I read to her the history of Joseph and his brethren, which was my favourite story in the Bible.
“Who taught you to read?” said she, as I shut the book, and put the fish on the embers.
“Jackson,” said I.
“He was a good man, was he not?” replied she.
I shook my head. “No, not very good,” said I, at last. “If you knew all about him, you would say the same; but he taught me to read.”
“How long have you been on this island?” said she.
“I was born on it, but my father and mother are both dead, and Jackson died three years ago—since that I have been quite alone, only Nero with me.”
She then asked me a great many more questions, and I gave her a short narration of what had passed, and what Jackson had told me; I also informed her how it was I procured food, and how we must soon leave the island, now that we were so many, or the food would not last out till the birds came again.
By this time the fish was cooked, and I took it off the fire and put it into the kid, and we sat down to breakfast; in an hour or so we had become very sociable.
I must, however, now stop a little to describe her.
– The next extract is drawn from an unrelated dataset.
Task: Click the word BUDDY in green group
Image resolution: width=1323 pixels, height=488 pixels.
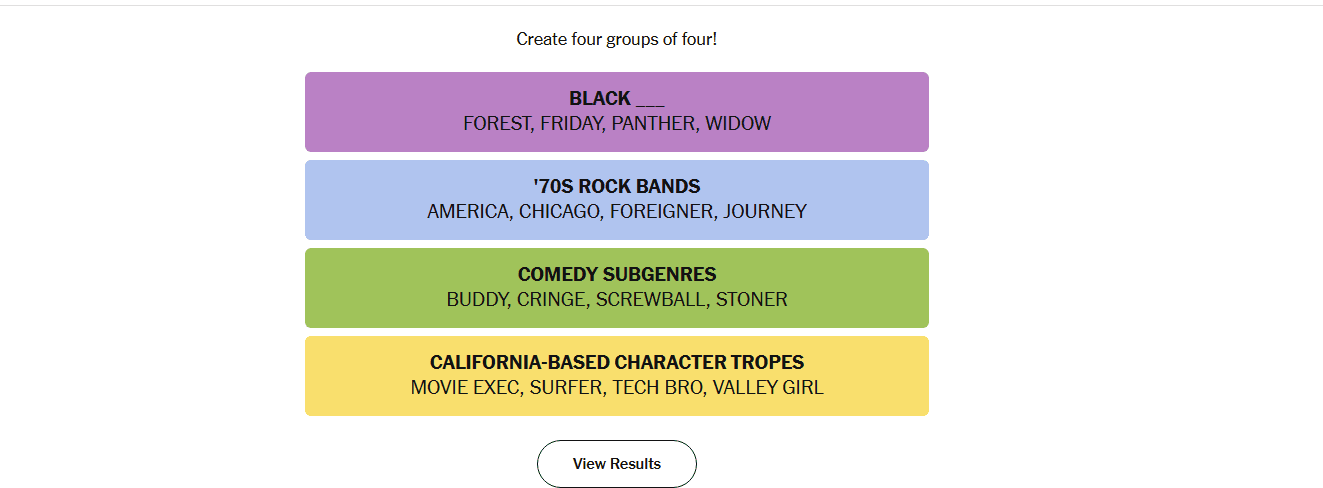Action: pyautogui.click(x=476, y=300)
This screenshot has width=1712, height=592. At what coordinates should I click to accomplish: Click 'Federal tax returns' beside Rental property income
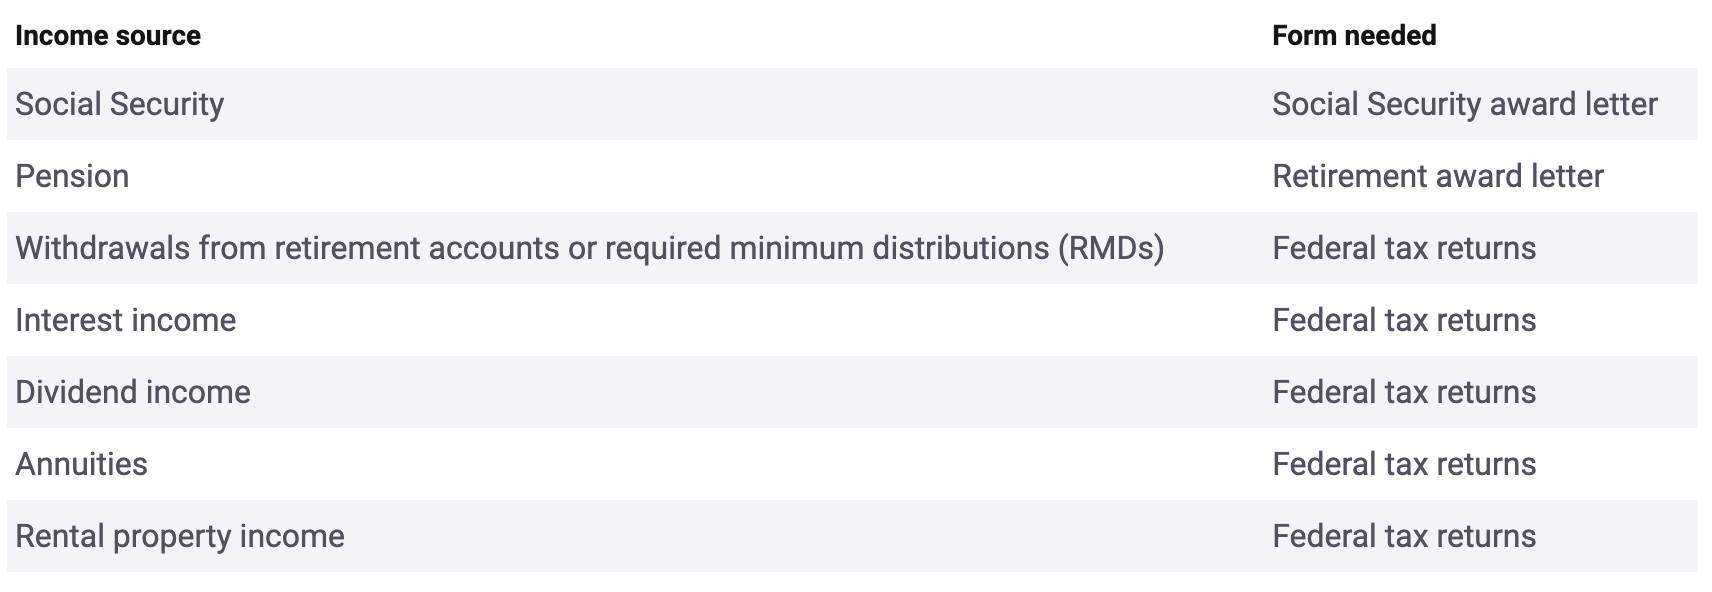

What the men had told me was quite true. She had lost her husband, and was intending to proceed to England. Her name was Reichardt, for her husband was a German, or of German family. She was, as I have since ascertained, about thirty-seven years old, and very tall and elegant; she must have been very handsome when she was younger, but she had suffered much hardship in following her husband as she had done, through all the vicissitudes of his travels.